Here, an obscure bureaucrat named Herman Hollerith "perfected his pioneering punch card tabulating machines, forerunners of today's computer systems," according to a small plaque on the side of the building.
The Census Bureau hired Hollerith as a statistician in 1879 to help automate its census. Previously, the census had been calculated manually, but faced a logistical crisis during the 1880s as the U.S. population increased from 50 million people to 63 million. Hollerith developed and patented his "Hollerith Cards" and a machine to tabulate them for the 1890 census. These were essentially the same thing as the "computer punch cards" that proliferated until computer advances eliminated the need in the mid-1970s.

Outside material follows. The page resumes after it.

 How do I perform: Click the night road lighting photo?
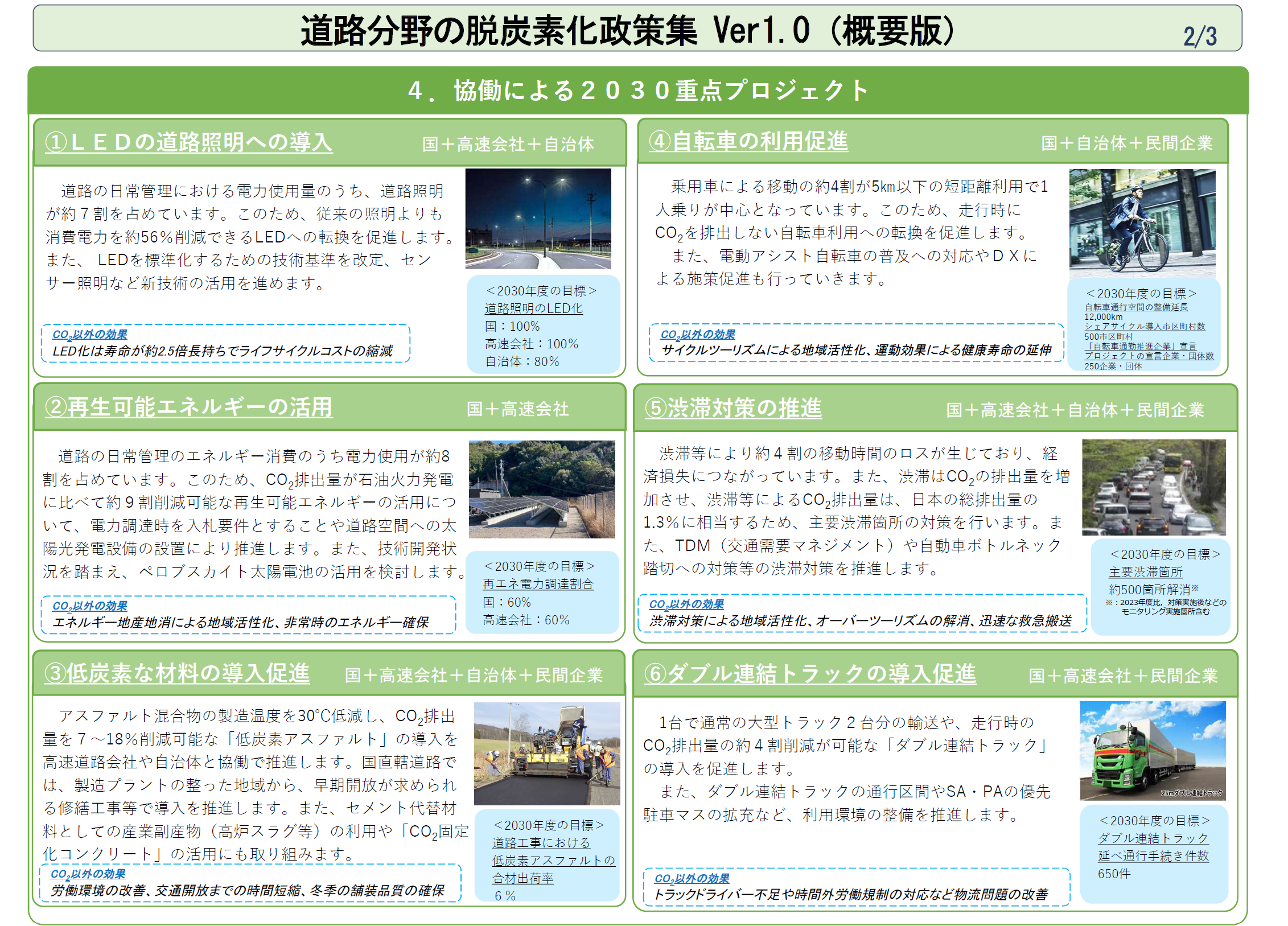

Hollerith claimed to have gotten the idea from watching a train conductor punch tickets: Information was encoded on the cards by the location of the holes punched in them, then "read" when a wire poked through the hole and completed an electric circuit that in turn activated a mechanical counter.
These punch cards were the first major application of data processing, and revolutionized the information processing industry. Overall, the Census Bureau completed its 1890 census in one-third of the time taken for the previous manual census, and with improved accuracy.
Following the success of the 1890 census, Hollerith left the government to form his own start-up, capitalizing on government contacts and contracts. He established the Tabulating Machine Co. in the Georgetown plant in 1892 and continued to develop increasingly complex systems for data processing. One machine he developed was the first to use a keyboard. There are a few twists to this tale of American ingenuity. Hollerith, owing to his monopoly on the card-sorting technology, charged the Census Bureau so much to tabulate the 1900 census that the agency went feverishly to work to come up with an alternative. When the bureau succeeded, it was so far superior to Hollerith's invention that it came to dominate the market.
But Hollerith's company hung on, later merging with two others. The merged company did all right for itself. You may have heard of it: IBM.